The main Baserow consumer is CoreConsumer (from backend/src/baserow/ws/consumers.py). It currently handles all web-frontend connections, all backend events and exchange of all messages between clients and the backend.

Channel Layer and Channel Groups

In essense, a channel layer facilitates cross-process communication like the communication between consumers themselves or between consumers and any other backend code that needs to send messages to connected clients. Baserow uses RedisChannelLayer for this purpose.

Each consumer has a unique channel name (the self.channel_name in the example above), and can join arbitrary-named groups, allowing both point-to-point and broadcast messaging.

Currently, CoreConsumers use these channel groups for broadcasts:

  • users for all connected clients (includes anonymous users)
  • page groups representing "table", "view", or "row" pages that have been originally created for people browsing these pages to receive real-time updates
  • permission-oriented groups to track consumers that need to listen to permission updates and be able to disconnect from channel groups that they shouldn't be a part of anymore

Pages and Subscriptions

CoreConsumer has a concept of pages that a client can subscribe to in order to receive messages targeting specific pages. Clients have to manually request to be subscribed with a special payload. The consumer can then check if the client has the permissions necessary to receive these page updates and if so, add itself to the particular channel group representing the page.

For example, users can subscribe to receive updates to a particular Baserow table. If the request is permitted, the consumer handling the connection will join table-{id} channel group and start receiving messages related to the table page with the particular id.

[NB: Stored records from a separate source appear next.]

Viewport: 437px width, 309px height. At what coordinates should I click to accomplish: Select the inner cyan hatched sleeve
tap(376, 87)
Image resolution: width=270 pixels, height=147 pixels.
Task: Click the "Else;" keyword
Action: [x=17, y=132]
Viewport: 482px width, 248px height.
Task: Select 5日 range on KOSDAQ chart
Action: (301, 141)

Each page that can be subscribed is implemented as a PageType and registered in page_registry so it is possible to implement new page types without making changes to the consumer itself. See backend/src/baserow/ws/registries.py for details.

Message Broadcasting

Often we need to notify connected clients about something. For example, clients subscribed to a table page need real-time updates about created or updated rows.

The main method to send a message to all consumers (all clients) in a particular channel group is through send_message_to_channel_group() function in backend/src/baserow/ws/tasks.py. The message parameter should contain the type parameter referring to the event handler that will be invoked on each consumer:

from baserow.ws.tasks import send_message_to_channel_group
from asgiref.sync import async_to_sync
from channels.layers import get_channel_layer

channel_layer = get_channel_layer()

message = {
  "type": "react_to_custom_event",
  # ...event payload
}

group = "table-2"

async_to_sync(send_message_to_channel_group)(channel_layer, group, message)

Front-end

Websocket connections are automatically established for each user, including anonymous users, in the main page layout web-frontend/modules/core/layouts/app.vue when the Baserow web-frontend is loaded. Interacting with the backend using websocket connections is abstracted in RealTimeHandler class which is available in Vue components under this.$realtime property.

Consult client-side documentation in docs/apis/web-socket-api.md for implementing webscocket clients for Baserow.